Peter Ireland – 20 July, 2017
Under-scoring these often affectionate urban glimpses there’s a palpable melancholy: perhaps regret at not always improved change in the urban fabric, sadness at the amount of rubbish discarded, doubt about the brashness and superficiality of contemporary urban life. There may be plenty of bright light in these images, but there’s an elegiac quality too.
The taking of photographs is often a mix of spontaneity and opportunism - with an essential precondition of alertness - a matrix of factors centred on a concept of an immediacy which is seldom such a salient feature of other forms of art-making, which tend to seem both more conceptually considered and manually constructed. For photographers, the art involved often occurs before the image is made, and consists of their accumulated experience harnessed in a state of constant readiness: the very alertness already mentioned. The risk inherent in this approach is the images can look so casual, the photographers’ practice suspiciously random. We’ve heard the hoary ‘argument’ before: “Even my grandkids could do this.”
Nowhere is this scenario more evident than in so-called ‘street photography’, which is why the art market has been so slow to warm to it. The subject matter is just “too ordinary” (art is “special”, remember) and the formal qualities seem just too indiscriminate (and art-making is supposed to be a process of discrimination). In the hands of a master such as Peter Black, though, the images provide their own sturdy case for the defence. There’s nothing random or indiscriminate in his approach, and his eye for colour rivals the instincts of an artist as singular as Don Driver. It’s an appropriate irony his name should be Black.
James Gilberd’s street is a little quieter than Black’s, and his eye is drawn more to isolated objects and formal structures than the sometimes hectic and often teasing juxtapositions characterising the older photographer’s work. What they have in common is an ability to unmask the formal complexities and visual joys of the world within our view but which, until their images wake us, remains unapprehended as we go about our daily lives, seemingly in a daze and prone to easy distraction. Such photographs can be a gift to our own alertness too.

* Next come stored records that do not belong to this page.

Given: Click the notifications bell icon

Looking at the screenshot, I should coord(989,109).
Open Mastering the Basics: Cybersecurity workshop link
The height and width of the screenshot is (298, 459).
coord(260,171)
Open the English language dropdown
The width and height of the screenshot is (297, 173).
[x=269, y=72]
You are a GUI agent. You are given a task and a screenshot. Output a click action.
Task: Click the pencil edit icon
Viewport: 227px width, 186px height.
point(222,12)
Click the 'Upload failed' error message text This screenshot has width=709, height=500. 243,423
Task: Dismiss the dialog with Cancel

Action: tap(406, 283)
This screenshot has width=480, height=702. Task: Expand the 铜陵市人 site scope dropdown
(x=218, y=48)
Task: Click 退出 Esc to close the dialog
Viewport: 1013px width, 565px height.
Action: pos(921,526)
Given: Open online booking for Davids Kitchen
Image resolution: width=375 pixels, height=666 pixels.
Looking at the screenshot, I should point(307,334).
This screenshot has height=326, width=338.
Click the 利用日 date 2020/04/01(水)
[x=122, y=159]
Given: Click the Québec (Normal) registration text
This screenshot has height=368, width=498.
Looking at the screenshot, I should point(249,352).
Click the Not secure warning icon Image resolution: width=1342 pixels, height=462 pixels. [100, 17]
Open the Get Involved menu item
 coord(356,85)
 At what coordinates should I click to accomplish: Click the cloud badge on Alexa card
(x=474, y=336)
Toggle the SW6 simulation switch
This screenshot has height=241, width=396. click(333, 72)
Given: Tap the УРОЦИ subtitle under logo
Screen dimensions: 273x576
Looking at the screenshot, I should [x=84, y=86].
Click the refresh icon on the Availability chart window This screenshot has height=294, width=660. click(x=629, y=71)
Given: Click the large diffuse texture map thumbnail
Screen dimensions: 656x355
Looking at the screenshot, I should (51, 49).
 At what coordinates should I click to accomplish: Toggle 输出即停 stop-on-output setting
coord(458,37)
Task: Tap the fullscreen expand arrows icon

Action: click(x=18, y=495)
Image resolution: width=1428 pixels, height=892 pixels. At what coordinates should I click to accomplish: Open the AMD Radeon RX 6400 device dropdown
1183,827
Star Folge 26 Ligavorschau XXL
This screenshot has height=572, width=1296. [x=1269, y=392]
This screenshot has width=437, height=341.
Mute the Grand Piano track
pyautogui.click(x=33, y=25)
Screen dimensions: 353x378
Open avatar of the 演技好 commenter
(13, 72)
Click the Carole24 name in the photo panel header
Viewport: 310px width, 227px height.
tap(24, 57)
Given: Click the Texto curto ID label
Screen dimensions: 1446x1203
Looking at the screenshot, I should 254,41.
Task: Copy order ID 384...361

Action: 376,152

Gilberd exhibits rarely and plays a low-key role in the operation of Photospace Gallery - the longest-running photographic space in this county - his taste is catholic and spirit inclusive. There are few material benefits from his commitment to showing photography but his dedication to the medium has, over eighteen years, delivered a continuous succession of exhibitions showing a wide range of new work unparalleled by any other public space.
The appearance of A Coffee Break is the result of a cancelled show, but its unexpected origins are belied by the coherence and quality of the content, and the event is a refreshing and stimulating break indeed. It opens with a typically anonymous and sly ‘self-portrait’, Gilbert inserting himself into Window, Victoria St, 2015, the image an austere and abstract pattern of shadows, patterning repeated more fulsomely in I know what you did, lower Cuba St, 2016 - which doubles as an expert tribute to Lee Friedlander - and again in 3-7 Majoribanks St, Oct 2016, depicting the deconstruction of a commercial building, combining a marvellous exercise in abstraction with a touching human story: lower right a sign in a window announces “End of an era: we are moving to a new shop 28 Sydney Street, Petone - SOON!”
Gilberd’s skill in marshalling random details into coherent patterning is illustrated by Lorne St, December 2016 and Statuary, Makara, 2014. The former is saturated by hot colour suggested of an urban pulse, while in the latter the bright red of the ‘salvia bonfire’ is mitigated by the off-whites of the angel and dove and the brown/grey of the aggregate wall behind. And his ability to isolate objects and skew scale is evident in String, Mt Victoria, 2017 and Zip Fastener, Hawker St, 2016: the former turning discarded rubbish into a kind of urban signature, the latter’s skull-like appearance suggesting the grim outcome of continued environmental abuse. Gilberd-as-flaneur isn’t all beer and skittles.
Under-scoring these often affectionate urban glimpses there’s a palpable melancholy: perhaps regret at not always improved change in the urban fabric, sadness at the amount of rubbish discarded, doubt about the brashness and superficiality of contemporary urban life. There may be plenty of bright light in these images, but there’s an elegiac quality too.
The final photograph is literally an elegy. Johnsonville, March 2015 depicts a newly-constructed road for planned suburban expansion at the edge of Wellington, the road largely closed off by a series of concrete blocks. The three at the end have been turned into a memorial for a Jim McDonnell, the centre one bearing his name and a crucifix, the whole painted in the national colours of Ireland. This strange and affecting piece of folk art set in a dry landscape right on the border of the urban and rural carries the weight of a transience the medium of photography carries so uniquely and memorably.